THE PROBLEM: Your answer should be an exact copy of the lines from the one holding "The width and" to the end of the material below, pictures left out.

DATA SUPPLIED:
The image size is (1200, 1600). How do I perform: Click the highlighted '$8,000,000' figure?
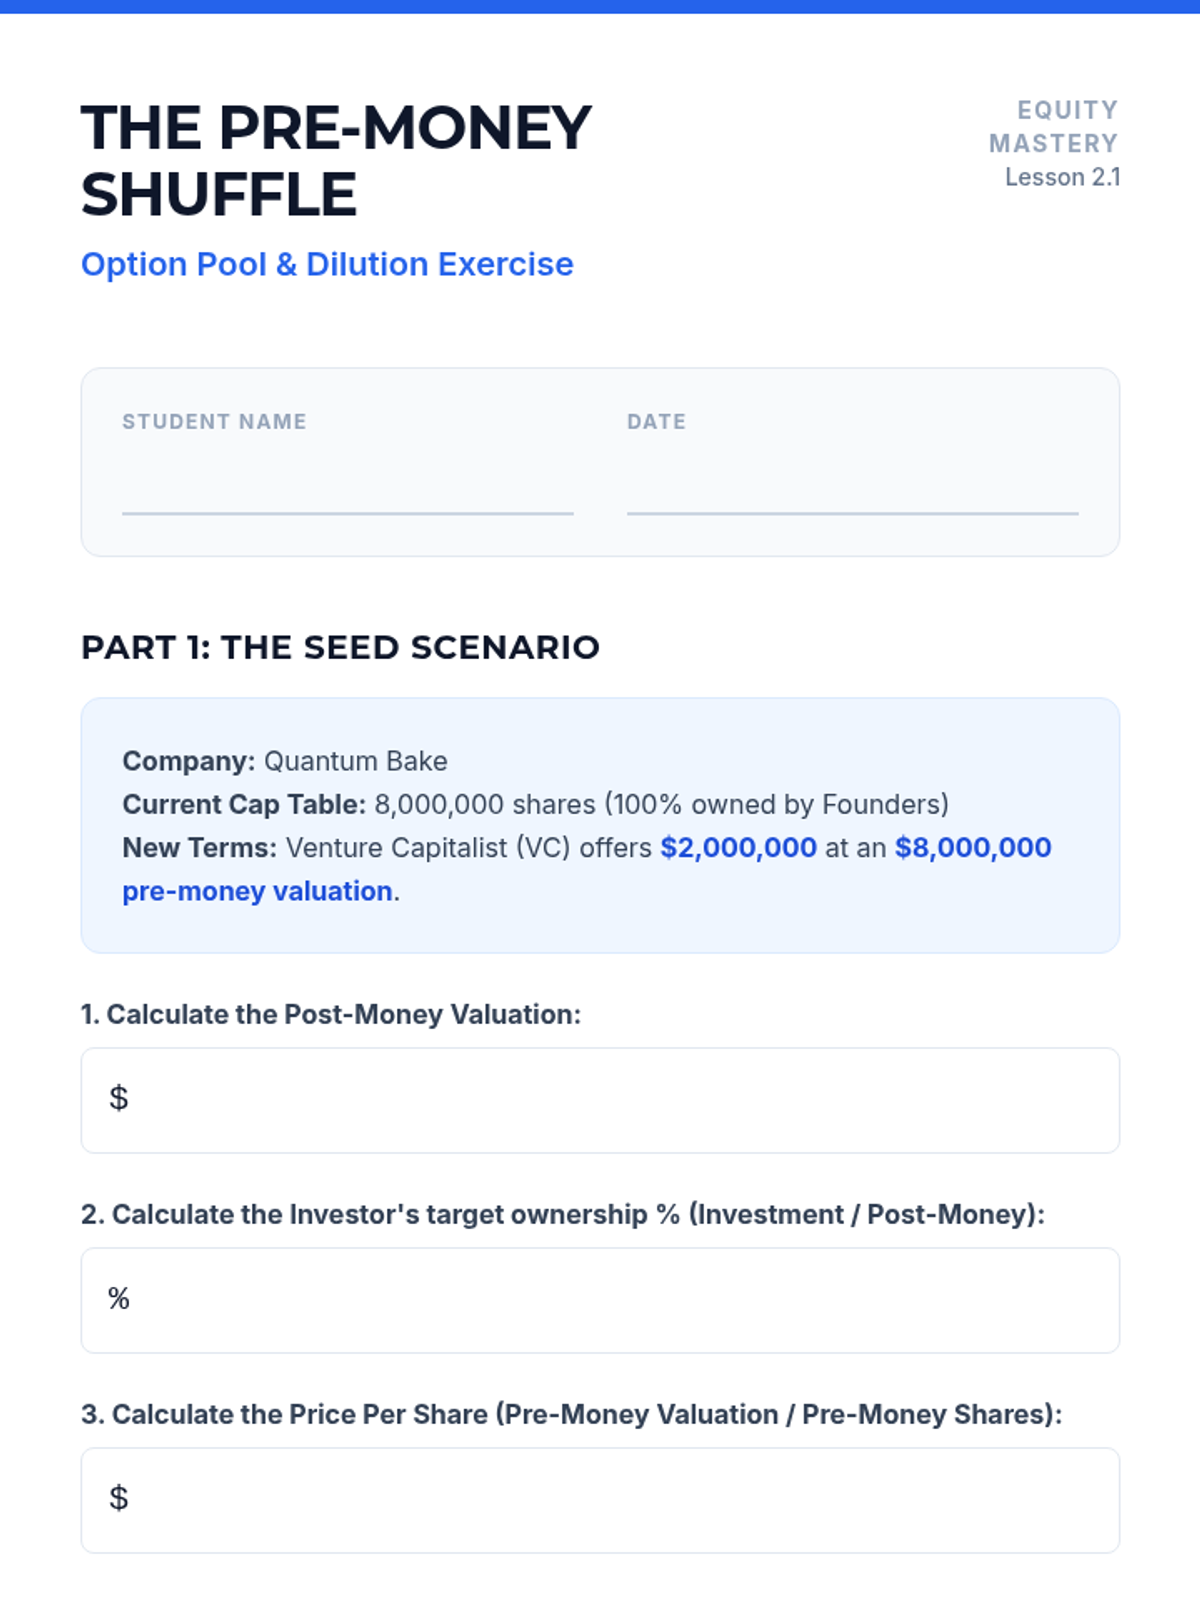[973, 848]
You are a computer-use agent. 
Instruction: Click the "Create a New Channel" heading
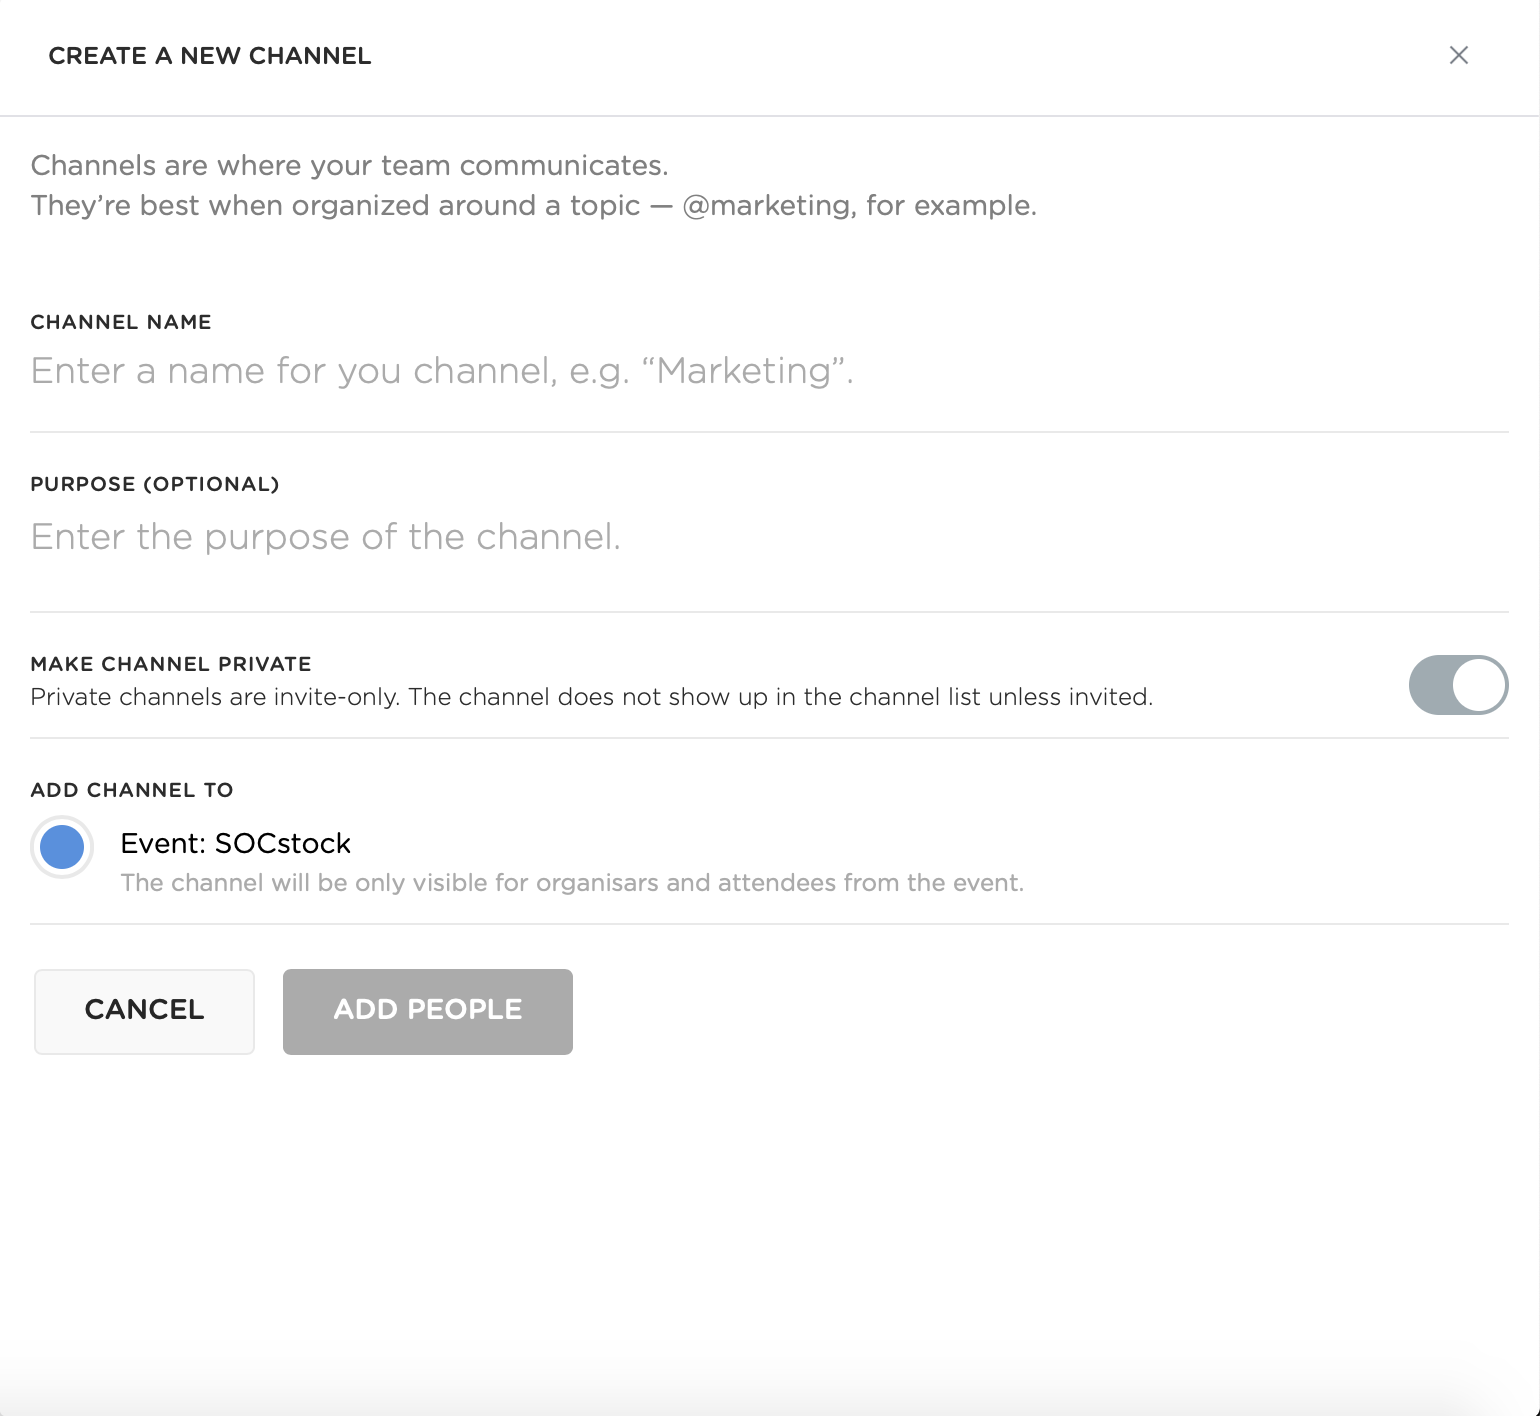point(209,56)
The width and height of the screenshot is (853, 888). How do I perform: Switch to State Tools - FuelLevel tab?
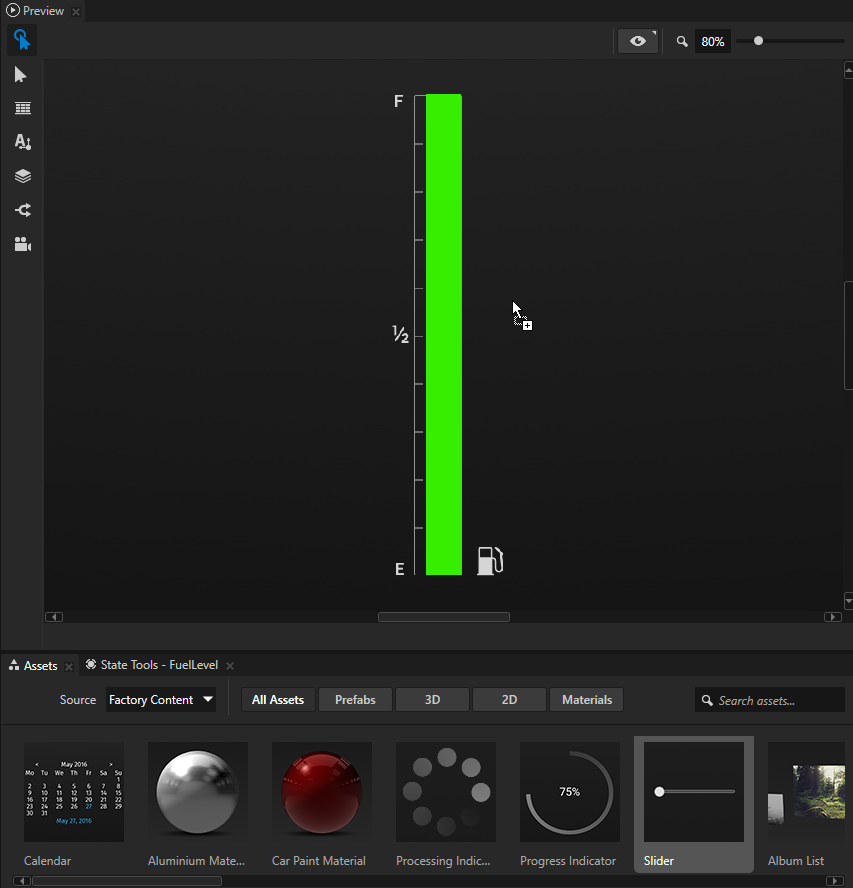(158, 665)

ANSWER SECTION:
The width and height of the screenshot is (853, 888). How do I perform: Switch to State Tools - FuelLevel tab?
(158, 665)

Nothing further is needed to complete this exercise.